Renato Henrique Dias*
Para Lucimar Brasil, com carinho, e para o sorriso de Laís, igual ao da Elis
“Poetas, seresteiros, namorados, correi”. Assim diz Gilberto Gil na abertura de sua música “Lunik 9”, gravada em 1967. Assim repito eu, neste texto, para todos aqueles que têm sensibilidade e emoção: mesmo você não sendo poeta, seresteiro ou namorado, correi pra ver esse vídeo, “Laís e Antônio, 70 Anos”, que está no Youtube. Lá, a jornalista Lucimar Brasil acabou de gerar uma gênese do amor correspondido, através de uma simples obra-prima, concretizada em emocionante curta. Que não merece essa denominação, porque a singeleza de seu conteúdo é muito maior do que o significado cinematográfico representado tecnicamente pelo "curta".
São 23 minutos e 33 segundos de pura poesia, retratando a vida conjugal e familiar do casal Lais e Antônio Atalla, de Ubá, num espaço de 70 anos, desde o casamento, em 1951. Toda essa poesia é encarnada num trabalho de criação inteligente e sublime de Lucimar Brasil, através de seu roteiro cadenciado, forjado na emoção dos momentos narrados pela voz de Gilze Bara (uma voz que escorrega pelos lábios como dádiva divina), e concretizado através da edição de imagens e arte gráfica de Carolina Milani, com seus geniais efeitos especiais, molduras e tonalidades, entre fotos e filmagens. Tudo isso recheado por uma belíssima trilha sonora, criada por um dos filhos do casal, José Avelino, onde a contemporaneidade dos arranjos, das letras e das melodias, aliada às introspectivas interpretações vocais, tece singela simbiose à nostalgia do tema.

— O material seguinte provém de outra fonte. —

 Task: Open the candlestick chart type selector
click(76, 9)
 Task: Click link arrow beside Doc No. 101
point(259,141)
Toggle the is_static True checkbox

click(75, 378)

Mas a questão técnica ou performática do "curta" (gerado a partir da idealização e produção de Angelo Atalla, também filho do casal), é a representação da sutileza harmônica deste trabalho concretizado por Lucimar Brasil. Sem estereótipos, sem falsas emoções, sem pedantismo, sem pieguismo, tudo se encontra nas imagens e nas palavras contidas em cada minuto e cada segundo da obra. Tudo em função da inserção, ali, da simplicidade da vida de um casal que fez das quatro estações de sua união algo mais do que a atitude de estar junto. O "curta" transmite, para cada espectador, a sensação da vida plena, realizada na convivência e no amor aos filhos, netos e bisnetos, parentes e amigos. E o amor entre si. Uma vida que tem a mineiríssima cidade de Ubá como cenário, e as viagens, praias, festas, o livro de receitas, os encontros e até a pandemia como coadjuvantes, numa sinfonia de sorrisos, abraços, beijos e carinhos.
Tudo isso retratado de forma poética, sincera e sensível pelas mãos, pela mente e pelo coração da Lucimar. É tudo muito bem documentado, com imagens familiares, de rua, de praias, de casas e, principalmente, de felicidade, felicidade nostálgica, crivada de vida real. A sequência de fotos mostrando os filhos ainda pequenos, os netos e as bisnetas, é de tirar o fôlego, é de fazer gritar: “Família é tudo”. O roteiro inclui diversas citações de muita gente boa por aí, entre eles, Shakespeare e Albert Camus. E todas as citações estão lá porque dão sentido ao próprio roteiro, nada é de graça. Nada mesmo. Algumas imagens – ilustrativas, como diriam alguns – como as ondas se estendendo na areia da praia e o planeta Terra imenso em sua solidão espacial, engrandecem e tornam mais universal a história desse casal e de sua família, que tem como característica exatamente a cara de todas as famílias, e por isso mesmo é uma história fascinante.
Tem sorrisos para todos os gostos, mas tem, principalmente, o sorriso da Laís, igual ao da Elis Regina, desde a cena inicial, e em todas as outras. E é no encadeamento deste sorriso, na convivência do casal e na sequência das nostálgicas imagens deste vídeo que se vislumbram esperanças e fé, transcritas também no verso “mas é certo que a primavera chega”, de Cecília Meirelles. Que está lá, também, neste grande “curta”.
Valeu, Lu.
*Renato Henrique Dias é jornalista, roteirista e escritor.